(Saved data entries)

──────────────────────────────

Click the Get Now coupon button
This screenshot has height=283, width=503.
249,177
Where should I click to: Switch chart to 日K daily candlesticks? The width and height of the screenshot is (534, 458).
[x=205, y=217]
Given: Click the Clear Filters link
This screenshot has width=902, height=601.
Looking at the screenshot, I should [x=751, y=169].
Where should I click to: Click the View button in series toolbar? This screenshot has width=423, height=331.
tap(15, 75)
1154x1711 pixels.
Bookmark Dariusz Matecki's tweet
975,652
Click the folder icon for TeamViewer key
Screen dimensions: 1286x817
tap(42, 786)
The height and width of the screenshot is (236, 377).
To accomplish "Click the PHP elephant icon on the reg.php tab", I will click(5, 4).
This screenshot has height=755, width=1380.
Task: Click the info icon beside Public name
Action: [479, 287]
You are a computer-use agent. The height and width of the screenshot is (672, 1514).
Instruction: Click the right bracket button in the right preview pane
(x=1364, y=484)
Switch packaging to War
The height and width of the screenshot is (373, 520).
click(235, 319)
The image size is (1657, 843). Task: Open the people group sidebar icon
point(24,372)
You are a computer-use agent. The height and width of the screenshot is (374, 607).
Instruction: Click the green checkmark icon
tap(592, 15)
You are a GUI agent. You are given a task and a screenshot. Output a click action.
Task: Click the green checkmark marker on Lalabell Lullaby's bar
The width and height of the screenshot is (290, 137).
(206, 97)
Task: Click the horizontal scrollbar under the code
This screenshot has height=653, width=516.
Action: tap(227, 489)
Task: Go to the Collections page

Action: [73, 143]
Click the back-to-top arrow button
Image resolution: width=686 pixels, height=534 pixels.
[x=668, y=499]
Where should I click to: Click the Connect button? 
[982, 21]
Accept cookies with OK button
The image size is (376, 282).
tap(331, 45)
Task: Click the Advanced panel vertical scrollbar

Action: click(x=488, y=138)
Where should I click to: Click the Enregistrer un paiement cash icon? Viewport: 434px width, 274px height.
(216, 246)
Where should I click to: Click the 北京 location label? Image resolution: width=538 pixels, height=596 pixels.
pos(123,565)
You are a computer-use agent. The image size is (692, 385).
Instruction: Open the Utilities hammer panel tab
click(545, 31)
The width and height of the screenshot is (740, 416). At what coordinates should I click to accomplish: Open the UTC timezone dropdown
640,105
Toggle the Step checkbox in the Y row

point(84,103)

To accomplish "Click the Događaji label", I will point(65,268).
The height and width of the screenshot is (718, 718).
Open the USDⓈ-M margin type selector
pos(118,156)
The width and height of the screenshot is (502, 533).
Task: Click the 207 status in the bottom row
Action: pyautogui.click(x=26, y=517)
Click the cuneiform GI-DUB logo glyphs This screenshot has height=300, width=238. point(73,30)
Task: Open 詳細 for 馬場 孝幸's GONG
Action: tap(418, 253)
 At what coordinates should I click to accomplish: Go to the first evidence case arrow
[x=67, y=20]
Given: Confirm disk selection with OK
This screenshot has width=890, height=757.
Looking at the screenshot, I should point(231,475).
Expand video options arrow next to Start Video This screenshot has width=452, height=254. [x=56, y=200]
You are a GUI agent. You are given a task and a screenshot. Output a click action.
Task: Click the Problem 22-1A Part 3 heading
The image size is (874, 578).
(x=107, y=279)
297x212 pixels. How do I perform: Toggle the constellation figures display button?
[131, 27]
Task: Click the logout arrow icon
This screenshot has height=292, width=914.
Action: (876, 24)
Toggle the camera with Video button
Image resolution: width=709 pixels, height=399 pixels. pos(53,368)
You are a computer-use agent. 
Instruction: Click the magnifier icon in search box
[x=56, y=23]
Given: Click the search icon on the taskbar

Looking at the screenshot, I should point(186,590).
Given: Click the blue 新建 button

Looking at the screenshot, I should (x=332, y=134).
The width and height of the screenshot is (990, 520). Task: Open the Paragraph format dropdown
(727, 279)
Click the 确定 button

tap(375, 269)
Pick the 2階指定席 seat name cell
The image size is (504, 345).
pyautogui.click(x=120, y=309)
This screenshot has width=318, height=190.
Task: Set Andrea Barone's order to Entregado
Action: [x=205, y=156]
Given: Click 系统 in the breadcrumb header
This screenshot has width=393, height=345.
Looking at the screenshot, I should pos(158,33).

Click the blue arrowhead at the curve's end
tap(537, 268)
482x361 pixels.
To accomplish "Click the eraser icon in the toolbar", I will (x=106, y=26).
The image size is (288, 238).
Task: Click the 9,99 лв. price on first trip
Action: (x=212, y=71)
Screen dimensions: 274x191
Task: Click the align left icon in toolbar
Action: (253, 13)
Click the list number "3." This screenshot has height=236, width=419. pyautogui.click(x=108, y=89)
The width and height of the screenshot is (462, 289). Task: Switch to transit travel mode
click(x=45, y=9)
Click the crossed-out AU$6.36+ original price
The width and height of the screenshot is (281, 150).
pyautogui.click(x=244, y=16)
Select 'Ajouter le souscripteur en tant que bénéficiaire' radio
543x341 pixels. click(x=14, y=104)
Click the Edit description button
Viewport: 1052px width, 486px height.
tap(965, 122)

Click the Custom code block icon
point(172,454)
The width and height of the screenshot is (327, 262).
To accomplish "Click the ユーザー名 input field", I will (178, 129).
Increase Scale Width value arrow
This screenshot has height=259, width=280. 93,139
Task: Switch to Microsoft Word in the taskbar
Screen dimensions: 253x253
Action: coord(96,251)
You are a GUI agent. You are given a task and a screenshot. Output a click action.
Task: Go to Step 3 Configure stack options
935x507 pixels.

──────────────────────────────

- [Exercise description]: Your reply must be a faithful copy of each entry above.

- [Task response]:
Click the Get Now coupon button
This screenshot has height=283, width=503.
249,177
Where should I click to: Switch chart to 日K daily candlesticks? The width and height of the screenshot is (534, 458).
[x=205, y=217]
Given: Click the Clear Filters link
This screenshot has width=902, height=601.
Looking at the screenshot, I should [x=751, y=169].
Where should I click to: Click the View button in series toolbar? This screenshot has width=423, height=331.
tap(15, 75)
1154x1711 pixels.
Bookmark Dariusz Matecki's tweet
975,652
Click the folder icon for TeamViewer key
Screen dimensions: 1286x817
tap(42, 786)
The height and width of the screenshot is (236, 377).
To accomplish "Click the PHP elephant icon on the reg.php tab", I will click(5, 4).
This screenshot has height=755, width=1380.
Task: Click the info icon beside Public name
Action: [479, 287]
You are a computer-use agent. The height and width of the screenshot is (672, 1514).
Instruction: Click the right bracket button in the right preview pane
(x=1364, y=484)
Switch packaging to War
The height and width of the screenshot is (373, 520).
click(235, 319)
The image size is (1657, 843). Task: Open the people group sidebar icon
point(24,372)
You are a computer-use agent. The height and width of the screenshot is (374, 607).
Instruction: Click the green checkmark icon
tap(592, 15)
You are a GUI agent. You are given a task and a screenshot. Output a click action.
Task: Click the green checkmark marker on Lalabell Lullaby's bar
The width and height of the screenshot is (290, 137).
(206, 97)
Task: Click the horizontal scrollbar under the code
This screenshot has height=653, width=516.
Action: tap(227, 489)
Task: Go to the Collections page

Action: [73, 143]
Click the back-to-top arrow button
Image resolution: width=686 pixels, height=534 pixels.
[x=668, y=499]
Where should I click to: Click the Connect button? 
[982, 21]
Accept cookies with OK button
The image size is (376, 282).
tap(331, 45)
Task: Click the Advanced panel vertical scrollbar

Action: click(x=488, y=138)
Where should I click to: Click the Enregistrer un paiement cash icon? Viewport: 434px width, 274px height.
(216, 246)
Where should I click to: Click the 北京 location label? Image resolution: width=538 pixels, height=596 pixels.
pos(123,565)
You are a computer-use agent. The image size is (692, 385).
Instruction: Open the Utilities hammer panel tab
click(545, 31)
The width and height of the screenshot is (740, 416). At what coordinates should I click to accomplish: Open the UTC timezone dropdown
640,105
Toggle the Step checkbox in the Y row

point(84,103)

To accomplish "Click the Događaji label", I will point(65,268).
The height and width of the screenshot is (718, 718).
Open the USDⓈ-M margin type selector
pos(118,156)
The width and height of the screenshot is (502, 533).
Task: Click the 207 status in the bottom row
Action: pyautogui.click(x=26, y=517)
Click the cuneiform GI-DUB logo glyphs This screenshot has height=300, width=238. point(73,30)
Task: Open 詳細 for 馬場 孝幸's GONG
Action: tap(418, 253)
 At what coordinates should I click to accomplish: Go to the first evidence case arrow
[x=67, y=20]
Given: Confirm disk selection with OK
This screenshot has width=890, height=757.
Looking at the screenshot, I should point(231,475).
Expand video options arrow next to Start Video This screenshot has width=452, height=254. [x=56, y=200]
You are a GUI agent. You are given a task and a screenshot. Output a click action.
Task: Click the Problem 22-1A Part 3 heading
The image size is (874, 578).
(x=107, y=279)
297x212 pixels. How do I perform: Toggle the constellation figures display button?
[131, 27]
Task: Click the logout arrow icon
This screenshot has height=292, width=914.
Action: (876, 24)
Toggle the camera with Video button
Image resolution: width=709 pixels, height=399 pixels. pos(53,368)
You are a computer-use agent. 
Instruction: Click the magnifier icon in search box
[x=56, y=23]
Given: Click the search icon on the taskbar

Looking at the screenshot, I should point(186,590).
Given: Click the blue 新建 button

Looking at the screenshot, I should (x=332, y=134).
The width and height of the screenshot is (990, 520). Task: Open the Paragraph format dropdown
(727, 279)
Click the 确定 button

tap(375, 269)
Pick the 2階指定席 seat name cell
The image size is (504, 345).
pyautogui.click(x=120, y=309)
This screenshot has width=318, height=190.
Task: Set Andrea Barone's order to Entregado
Action: [x=205, y=156]
Given: Click 系统 in the breadcrumb header
This screenshot has width=393, height=345.
Looking at the screenshot, I should pos(158,33).

Click the blue arrowhead at the curve's end
tap(537, 268)
482x361 pixels.
To accomplish "Click the eraser icon in the toolbar", I will (x=106, y=26).
The image size is (288, 238).
Task: Click the 9,99 лв. price on first trip
Action: (x=212, y=71)
Screen dimensions: 274x191
Task: Click the align left icon in toolbar
Action: (253, 13)
Click the list number "3." This screenshot has height=236, width=419. pyautogui.click(x=108, y=89)
The width and height of the screenshot is (462, 289). Task: Switch to transit travel mode
click(x=45, y=9)
Click the crossed-out AU$6.36+ original price
The width and height of the screenshot is (281, 150).
pyautogui.click(x=244, y=16)
Select 'Ajouter le souscripteur en tant que bénéficiaire' radio
543x341 pixels. click(x=14, y=104)
Click the Edit description button
Viewport: 1052px width, 486px height.
tap(965, 122)

Click the Custom code block icon
point(172,454)
The width and height of the screenshot is (327, 262).
To accomplish "Click the ユーザー名 input field", I will (178, 129).
Increase Scale Width value arrow
This screenshot has height=259, width=280. 93,139
Task: Switch to Microsoft Word in the taskbar
Screen dimensions: 253x253
Action: coord(96,251)
You are a GUI agent. You are given a task and a screenshot. Output a click action.
Task: Go to Step 3 Configure stack options
935x507 pixels.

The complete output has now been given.